Parece até bobo dizer que no enredo inicialmente apresentado, essas criaturas estão ali para salvar a floresta, mas a forma como isso é colocado na série até que é bem interessante. Temos um Saci moleque de rua que só apronta, a Iara como uma belíssima cantora da noite e a famosa Cuca, sendo bem interpretada pela atriz Alessandra Negrini.
Eu gostei muito da série, pois ao mesmo tempo insere lendas que só vimos na infância (se você foi sortudo de aprender e entender essas lendas) num contexto adulto, tem um clima constante de suspense. Isso dá um ar mais maduro e refinado à série.

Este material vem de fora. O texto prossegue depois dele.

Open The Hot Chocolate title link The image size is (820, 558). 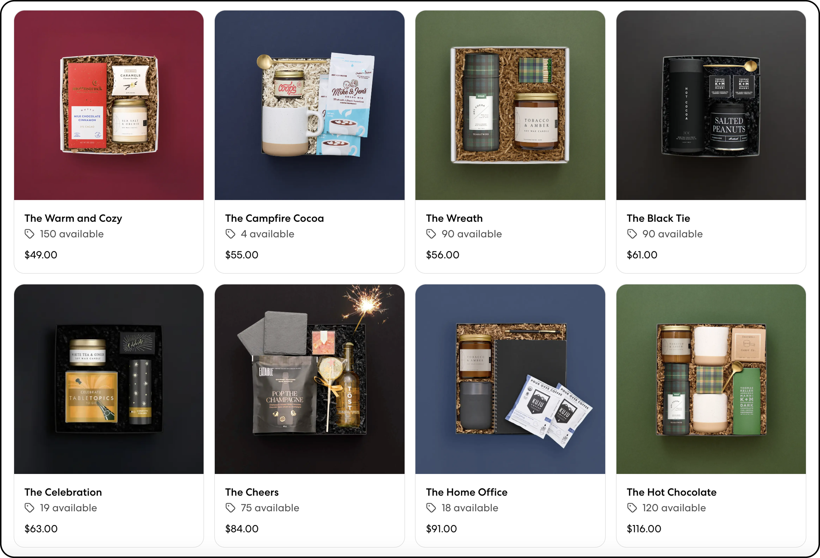[672, 492]
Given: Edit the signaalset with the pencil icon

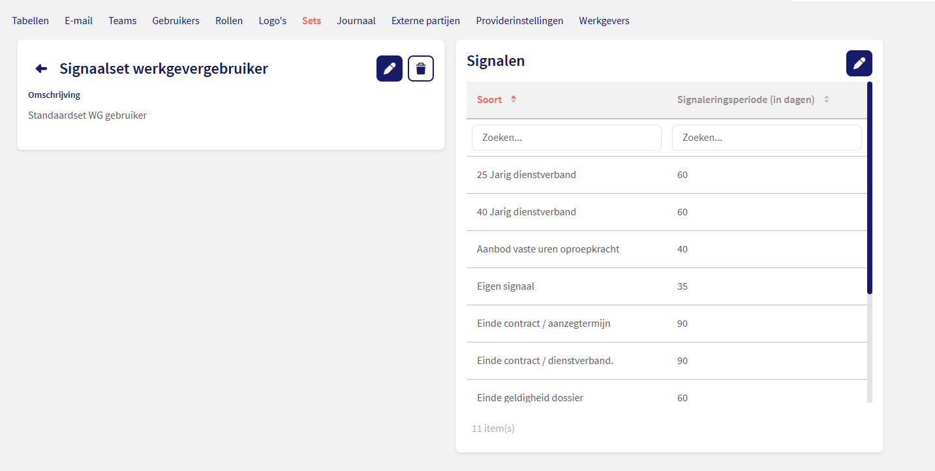Looking at the screenshot, I should point(390,68).

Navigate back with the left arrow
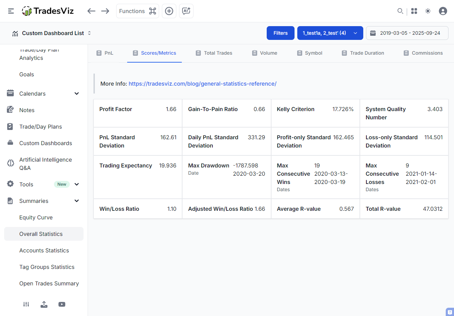pyautogui.click(x=91, y=11)
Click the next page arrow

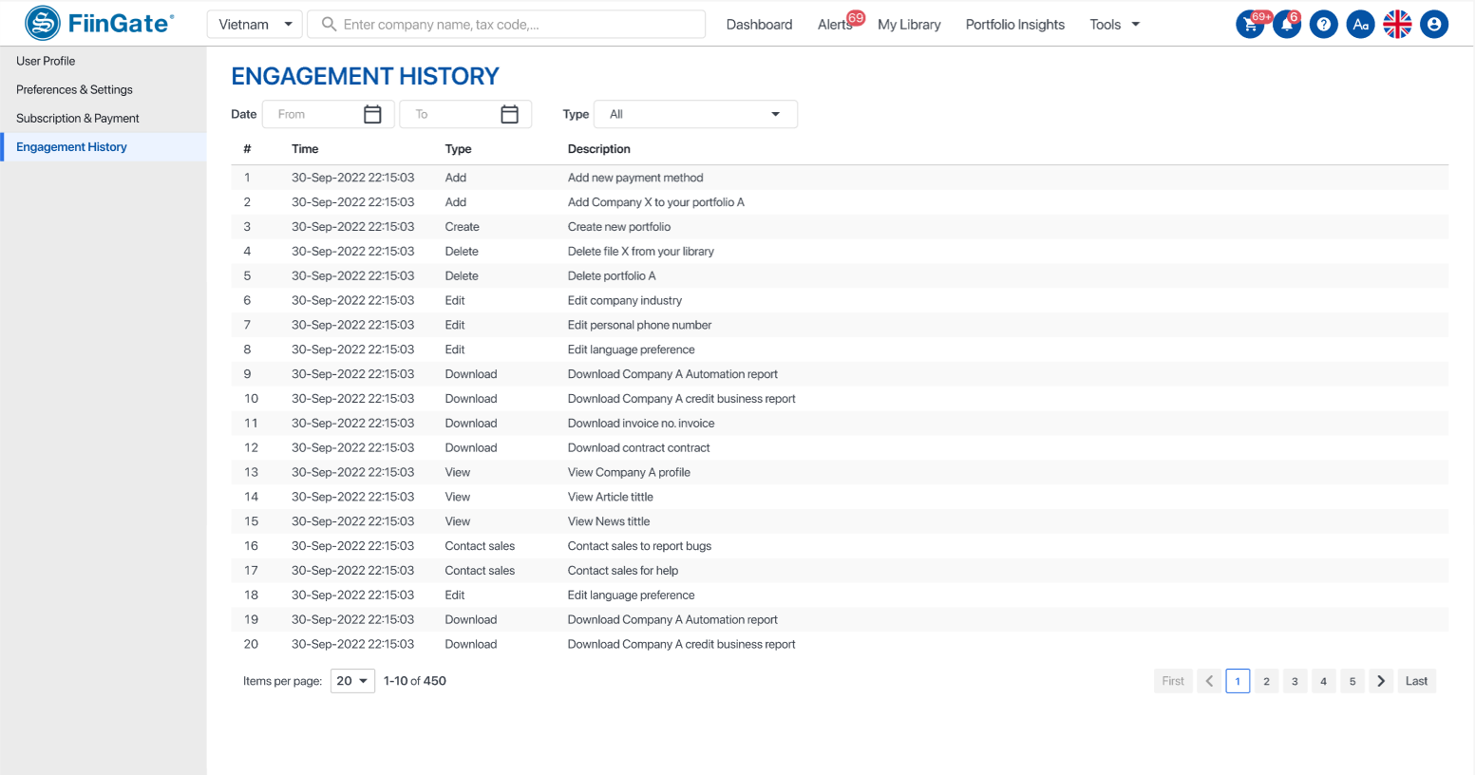click(x=1381, y=681)
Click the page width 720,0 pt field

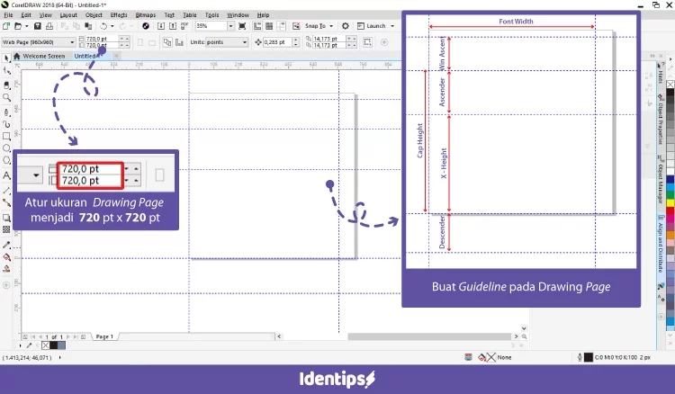point(95,39)
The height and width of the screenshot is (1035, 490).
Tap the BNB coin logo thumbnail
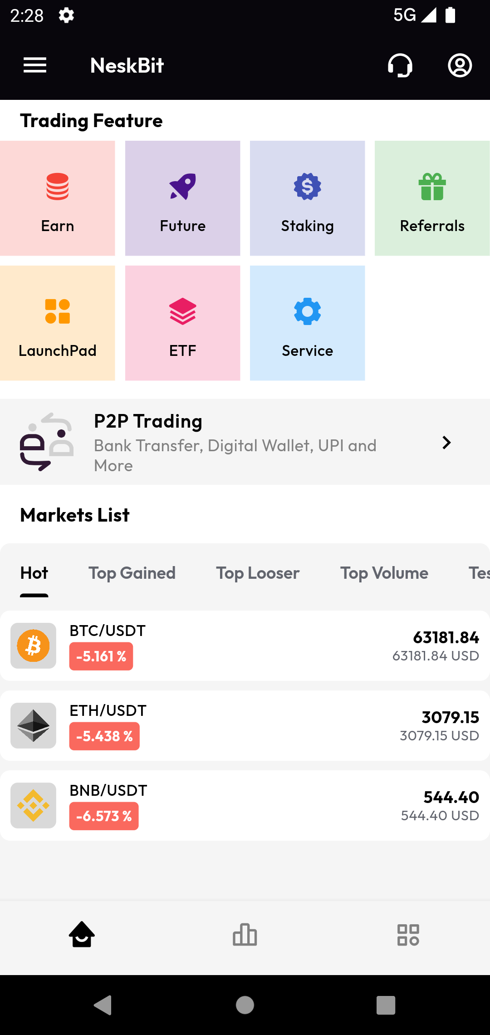click(33, 805)
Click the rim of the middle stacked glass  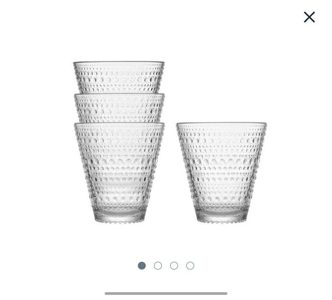[119, 95]
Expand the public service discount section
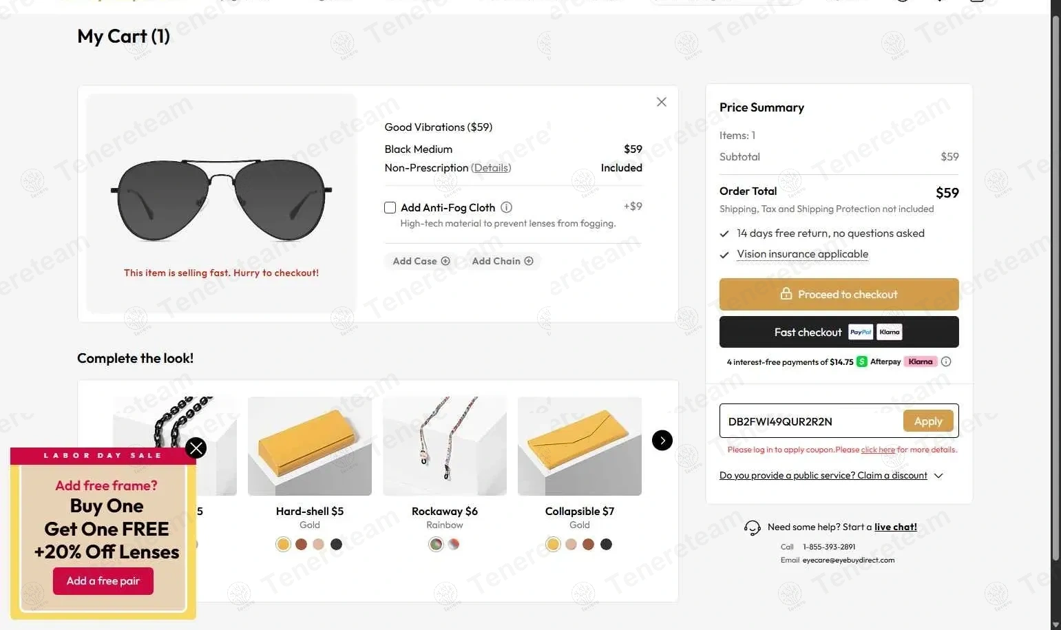 [938, 476]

Lógico que essa é uma produção em busca de público, mas é interessante vermos como temos elementos de sobra em nossa cultura para serem trabalhados em filmes e séries. Ter uma produção assim em um serviço de alcance internacional valoriza muito a cultura brasileira, ao mesmo tempo em que traz para o grande público parte importante do nosso folclore – num tempo em que se valorizam os seres “importados” como vampiros, lobisomens e bruxas.
A tônica da série, sem dúvida alguma, é sombria e misteriosa, com uma fotografia escura. Brinca ao mostrar as partes mais obscuras do Rio de Janeiro, como os Arcos da Lapa, as comunidades que ocupam cortiços, ou até o bar exótico onde Iara encanta o público à noite. Não somos apresentados de uma vez à história de cada personagem: conforme eles vão aparecendo na série, surge a trajetória de cada um dos seres místicos contando um pouco de seu passado, muitas vezes sofredor em meio à história de nosso país. Aos poucos, várias pistas são jogadas para o público, que questiona as motivações por trás de cada personagem. Assim, aquele enredo inicial que poderia ser simplesmente “precisamos salvar a floresta”, sai um pouco de cena para aprofundar em cada um dos personagens e apresentar suas reais motivações, deixando os espectadores mais intrigados para descobrir o que a série irá entregar no final.
Ao fim de cada episódio, ficamos sempre com um gostinho de quero mais, e é fácil maratonar os poucos 7 capítulos da série. Uma pena é o final em aberto, que provavelmente deixou todos nós curiosos para a próxima temporada, já confirmada.